Just a quick one. Will any pressure washer suck in it's own water? For example from a length of hose stuck into a 25 litre water container. Or do they have to be fed with mains pressure? I know are designed to suck in their own water, but is it a case that any PW will do it?


----------



## Avanti (Jan 17, 2006)

Afraid not, and this technique can reduce the life of the power washer too, however the 'better' machines for this process use a lower speed pump, have a look at say a Kranzle 7/120 vs a 10/120, the pump speeds are different :thumb:


----------



## dooka (Aug 1, 2006)

As Avanti states, you need a slow revving pump to draw water properly..
The K7 runs at half the speed of the K10..


----------



## MrPARR (Jul 26, 2007)

Wow Jem, fancy seeing you here. 

I got a very cheap Karcher, and it pulls water in perfectly fine but needs to be primed for it to work. I raise the water up, and syphon the hose untill it flows on its own and push it into the pressure washer as I turn it on and it 9/10 primes it nicely and I can stop and start.

25litres will not last long though, my little one empties a 20litre water bottle in around 2 minutes. I emptied a 200litre waterbut in around 10 minutes when cleaning the underside of my car.

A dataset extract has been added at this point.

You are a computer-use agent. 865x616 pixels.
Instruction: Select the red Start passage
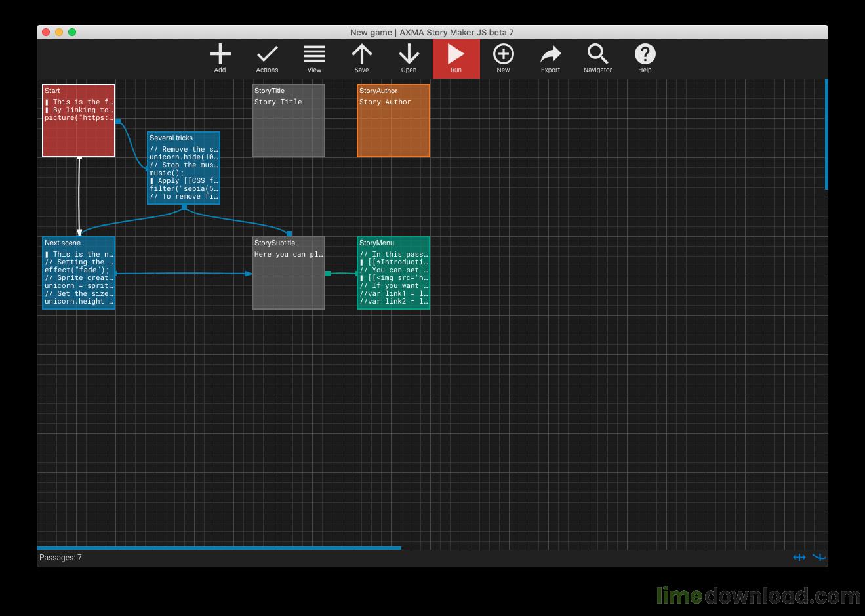79,121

V_V


----------



## killash (May 3, 2010)

A Nilfisk E130 2-8 Pressure Washer will draw it's own water, infact most induction powered PW's should be capable to varying degrees so long as the water level is higer than the PW.


----------



## mejinks (Nov 22, 2009)

Would one have to use an inline pump from a water tank then?

http://www.homebase.co.uk/webapp/wc...ideCmd?langId=110&storeId=10151&bgTrail=00040 seems to suggest taking from a water butt or a tank is fine?


----------



## guy_92 (Oct 26, 2010)

If the manual says you can then it should be fine, like the domestic Nilfisk models


----------